The legal redundancies that
resulted from the Norman Conquest - will and
testament, null and void, free and clear, give
and devise, and others of that ilk - were the
subject of a previous column ("Legalese
leads to losing argument," Lawyers USA,
April 11, 2005. Search words for Lawyers USA
Archives: Painter
and Kohlbrand). Never use them.
But we use many others - the
garden-variety redundancies that creep into our
writing - such as the usual example of very
unique. Since unique means one of a
kind, there can't be any degrees. We use more of
these than we might think. I have seen all the
ones in the chart below more than a few times.
Euphemism
issues
Shun euphemisms. If people
die, they died. They didn't pass away, or
pass on, or even worse, expire.
(Do we all have an expiration date?) A tax
increase is just that - not a revenue
enhancement.
A euphemism is a less harsh
term for something we don't really want to talk
about: collateral damage, instead of
civilian deaths, correctional facility
for prison. And toilet paper has morphed
into bathroom tissue. The simple concept
of a lie is now a fabrication, or erroneous
information, or disinformation. One
of my favorites is how lawyers describe their
clients' thefts: they just misappropriated the
money. Sounds like a simple bookkeeping error.

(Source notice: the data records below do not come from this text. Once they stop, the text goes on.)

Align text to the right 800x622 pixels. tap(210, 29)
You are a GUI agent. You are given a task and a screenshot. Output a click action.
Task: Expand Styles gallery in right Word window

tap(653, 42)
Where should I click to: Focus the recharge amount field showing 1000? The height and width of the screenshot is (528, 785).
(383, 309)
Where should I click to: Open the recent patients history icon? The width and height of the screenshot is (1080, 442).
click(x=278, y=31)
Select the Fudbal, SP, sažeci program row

Not all euphemisms are bad -
sometimes a new word for something is better.
Mentally challenged sounds kinder or more
accurate than mentally retarded. But
eschew extending challenged to the mundane: our vertically
challenged candidate, the follicly
challenged newsreader.
If a new word helps, use it.
But most are just silly, such as in the new
government term for hunger. Hunger has been
euphemized.
The United States Department
of Agriculture (USDA) has started to purge
hunger from America. A noble goal, although
there will still be as many hungry Americans.

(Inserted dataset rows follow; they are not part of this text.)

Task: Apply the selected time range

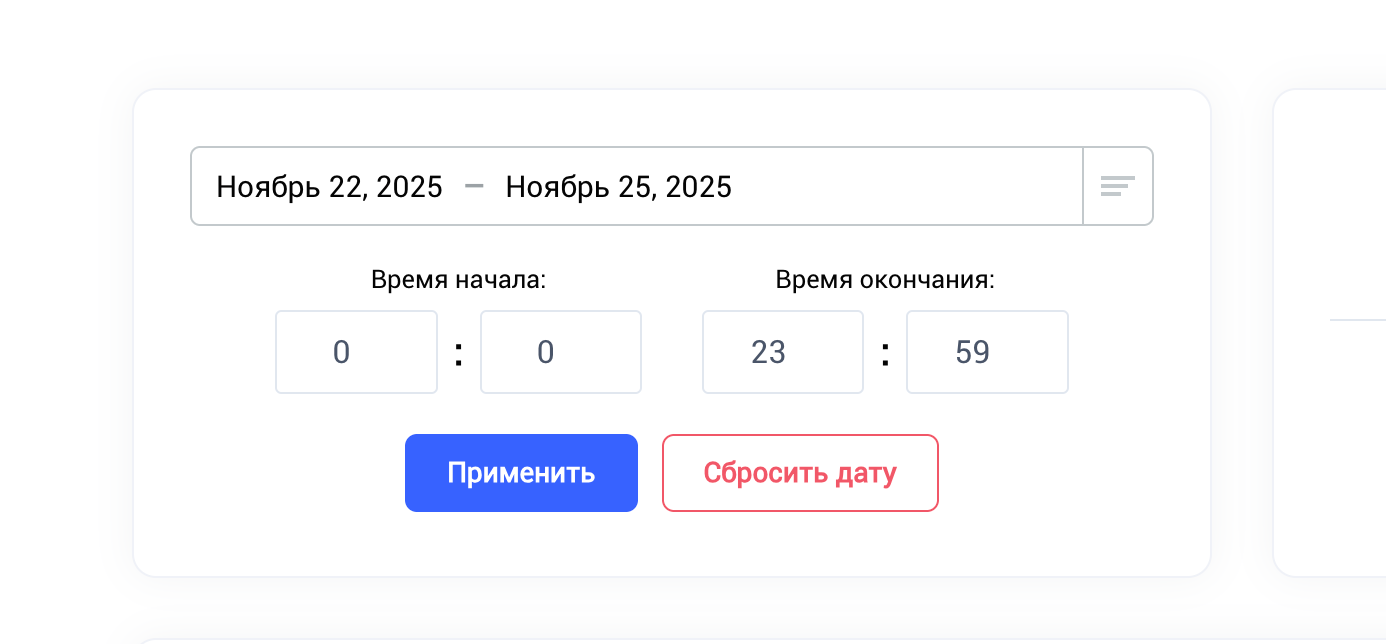Action: click(521, 472)
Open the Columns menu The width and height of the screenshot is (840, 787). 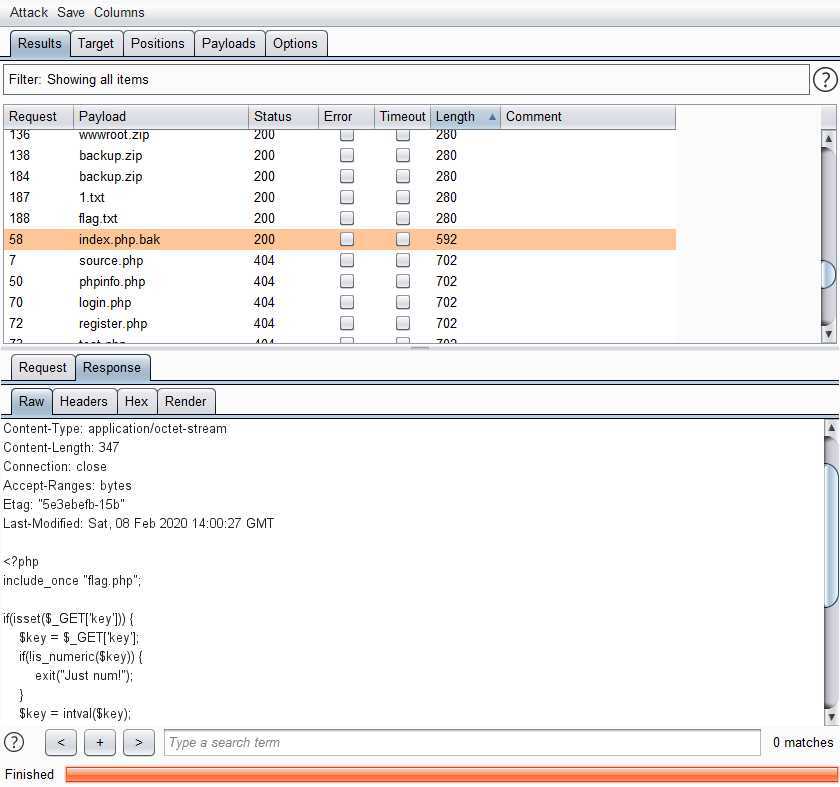pos(119,13)

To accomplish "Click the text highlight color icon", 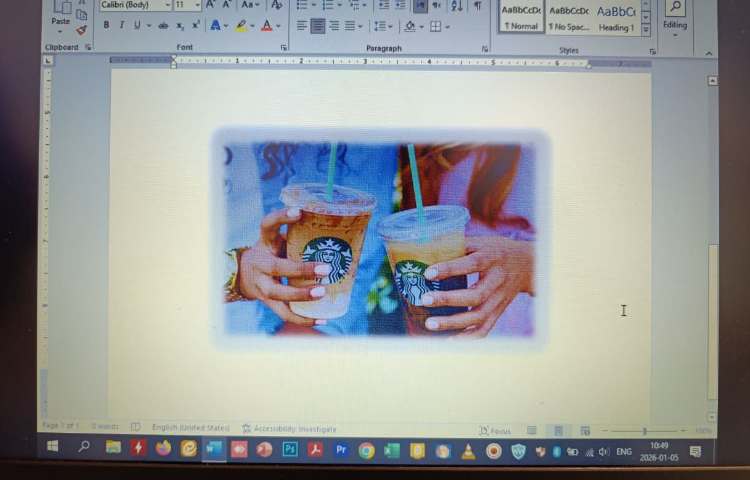I will coord(241,25).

But they have been redefined as lacking in
food security. Maybe terrorists are blowing
up the broccoli? Should we lock up the lima
beans?
Food insecurity is a
euphemism; it's also jargon of the worst kind -
bureaucratic doublespeak.
I'm not making this up. A
panel of "experts" in hunger food
insecurity has studied the issue for the USDA.
I downloaded the quotation
below directly from the USDA website. (It was
not easy to find - the headline on the website
was that four people had been appointed to the
Peanut Board.) The experts, after no telling how
long and at what cost, have come up with, among
others, these recommendations:
Recommendation 3-1: USDA
should continue to measure and monitor food
insecurity regularly in a household survey.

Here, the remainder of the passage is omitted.